Однако сказывать о законах государевы дьяки до поры запрещали. Федоров только улыбался и успокаивал любопытных, говоря, что законы добрые, милостивые.
Между тем людям не терпелось. Не зная ничего в точности, они строили догадки, выдумывали небылицы.
Масла в огонь подлил государев указ о стрельцах. По Москве и по всем прочим городам было объявлено, что царь зовет к себе на службу вольных людей всякого звания, чтобы ведали ратное дело, ходили бы в походы, а их за это жалует землей, обещает им всяческие послабления и великие милости.
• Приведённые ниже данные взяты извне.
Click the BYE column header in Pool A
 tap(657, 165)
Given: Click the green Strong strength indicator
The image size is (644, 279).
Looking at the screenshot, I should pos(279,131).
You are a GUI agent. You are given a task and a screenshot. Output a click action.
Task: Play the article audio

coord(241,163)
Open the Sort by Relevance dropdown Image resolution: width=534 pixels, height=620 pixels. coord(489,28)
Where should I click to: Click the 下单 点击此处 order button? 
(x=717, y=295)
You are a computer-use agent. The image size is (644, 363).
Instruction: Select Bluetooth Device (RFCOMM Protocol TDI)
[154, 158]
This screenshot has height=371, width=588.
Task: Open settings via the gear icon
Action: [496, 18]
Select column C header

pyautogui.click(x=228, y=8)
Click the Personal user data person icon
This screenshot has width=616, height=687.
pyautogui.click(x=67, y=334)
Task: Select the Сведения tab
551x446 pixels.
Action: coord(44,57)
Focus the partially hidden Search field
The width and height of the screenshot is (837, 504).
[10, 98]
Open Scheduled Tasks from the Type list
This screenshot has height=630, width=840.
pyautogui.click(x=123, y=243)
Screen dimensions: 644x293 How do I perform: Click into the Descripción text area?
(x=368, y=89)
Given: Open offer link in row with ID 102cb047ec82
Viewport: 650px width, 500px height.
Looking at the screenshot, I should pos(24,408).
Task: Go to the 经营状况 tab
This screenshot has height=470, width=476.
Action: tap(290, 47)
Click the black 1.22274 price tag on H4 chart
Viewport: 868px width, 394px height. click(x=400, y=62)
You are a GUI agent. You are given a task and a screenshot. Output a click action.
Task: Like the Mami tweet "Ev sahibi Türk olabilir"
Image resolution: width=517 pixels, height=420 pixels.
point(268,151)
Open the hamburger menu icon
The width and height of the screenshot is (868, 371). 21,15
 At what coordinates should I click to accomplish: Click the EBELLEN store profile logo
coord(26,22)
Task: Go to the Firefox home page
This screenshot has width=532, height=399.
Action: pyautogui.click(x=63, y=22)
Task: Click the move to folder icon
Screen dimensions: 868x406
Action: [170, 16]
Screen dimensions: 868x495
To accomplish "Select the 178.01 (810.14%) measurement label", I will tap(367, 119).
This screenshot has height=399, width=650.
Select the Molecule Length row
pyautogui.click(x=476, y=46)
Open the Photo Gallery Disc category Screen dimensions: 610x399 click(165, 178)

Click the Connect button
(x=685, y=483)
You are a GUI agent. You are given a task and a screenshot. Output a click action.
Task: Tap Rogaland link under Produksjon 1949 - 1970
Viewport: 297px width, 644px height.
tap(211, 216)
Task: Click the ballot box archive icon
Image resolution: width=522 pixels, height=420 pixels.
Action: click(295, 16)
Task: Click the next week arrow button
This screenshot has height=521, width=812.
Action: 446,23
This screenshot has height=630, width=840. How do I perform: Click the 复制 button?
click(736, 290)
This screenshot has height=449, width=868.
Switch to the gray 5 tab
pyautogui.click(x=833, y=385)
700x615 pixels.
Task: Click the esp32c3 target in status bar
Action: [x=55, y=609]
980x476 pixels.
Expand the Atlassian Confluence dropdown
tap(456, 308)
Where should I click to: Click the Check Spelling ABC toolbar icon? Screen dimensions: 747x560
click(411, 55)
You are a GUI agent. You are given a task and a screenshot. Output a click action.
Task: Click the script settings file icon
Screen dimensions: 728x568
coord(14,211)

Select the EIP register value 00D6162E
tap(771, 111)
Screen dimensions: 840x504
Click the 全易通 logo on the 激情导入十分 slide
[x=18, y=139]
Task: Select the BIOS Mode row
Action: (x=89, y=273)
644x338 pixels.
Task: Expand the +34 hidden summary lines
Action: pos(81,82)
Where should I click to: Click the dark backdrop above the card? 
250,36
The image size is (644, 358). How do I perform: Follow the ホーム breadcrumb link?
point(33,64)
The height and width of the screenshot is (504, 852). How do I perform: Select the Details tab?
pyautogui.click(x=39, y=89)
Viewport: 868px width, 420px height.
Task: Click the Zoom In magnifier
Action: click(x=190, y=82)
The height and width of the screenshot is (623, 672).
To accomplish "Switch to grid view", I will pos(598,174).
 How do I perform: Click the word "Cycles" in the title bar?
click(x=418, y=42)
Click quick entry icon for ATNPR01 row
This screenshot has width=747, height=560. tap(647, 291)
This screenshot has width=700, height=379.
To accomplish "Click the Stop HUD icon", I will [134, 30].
Иной обезземелевший мужик и не рад был натягивать стрелецкий кафтан, закабаляться с детьми на веки вечные, но куда было ему подаваться со своей волей? Милостыню просить? А тут землю дают, деньги платят, одевают… В походы-то когда еще, а голодные рты сегодня хлеба просят!
Тысячи шли в стрельцы. И не только вольные. На первых порах велено было принимать всякого, был бы здоров. Так стрелецкие кафтаны укрыли и плечи беглых холопов.
Народ смущался. Стража схватила на Троицкой площади пьяного крикуна, грозившего боярским родам.
— Кончилось боярское время! — бушевал крикун. — Всю землю у них царь-батюшка заберет и нам раздаст! Сами боярами будем!
Крикуна пытали, вырезали ему язык и, выведя на Болото, срубили буйную голову, объявив, что воровал. Но и это не успокаивало людей. Казнь сочли боярским делом и стали еще нетерпеливей ожидать перемен.
Федорова осаждал Ларька.
Нет, ты мне все прочти, — упрямо склоняя голову, требовал он. — Я никому не скажу, а знать должен.
— Да поди у своего боярина спроси! — пытался отделаться Иван. — Бояре все ведают!
— То бояре, — не соглашался Ларька, — а то государь… Не можешь ты мне отказать. Земляки мы. Вспомни, как я тебя выручал.
Заставив Ларьку поклясться перед иконами, что никому ничего не передаст, Федоров прочитал ему главные места из Судебника.
Ларька слушал, беспокойно норовя заглянуть в бумагу.
— Чего вертишься? Ведь не разумеешь грамоте-то!
— Все-таки… Ну-ка, ну-ка, чти еще раз, как землей верстать будут. Так и написано, что за верную службу государю?
Его интересовала земля, и только земля. Та, которую Судебник сулил каждому, пусть не родовитому человеку, отличившемуся в ратях, несущему тяготы войны, пролившему кровь за царя.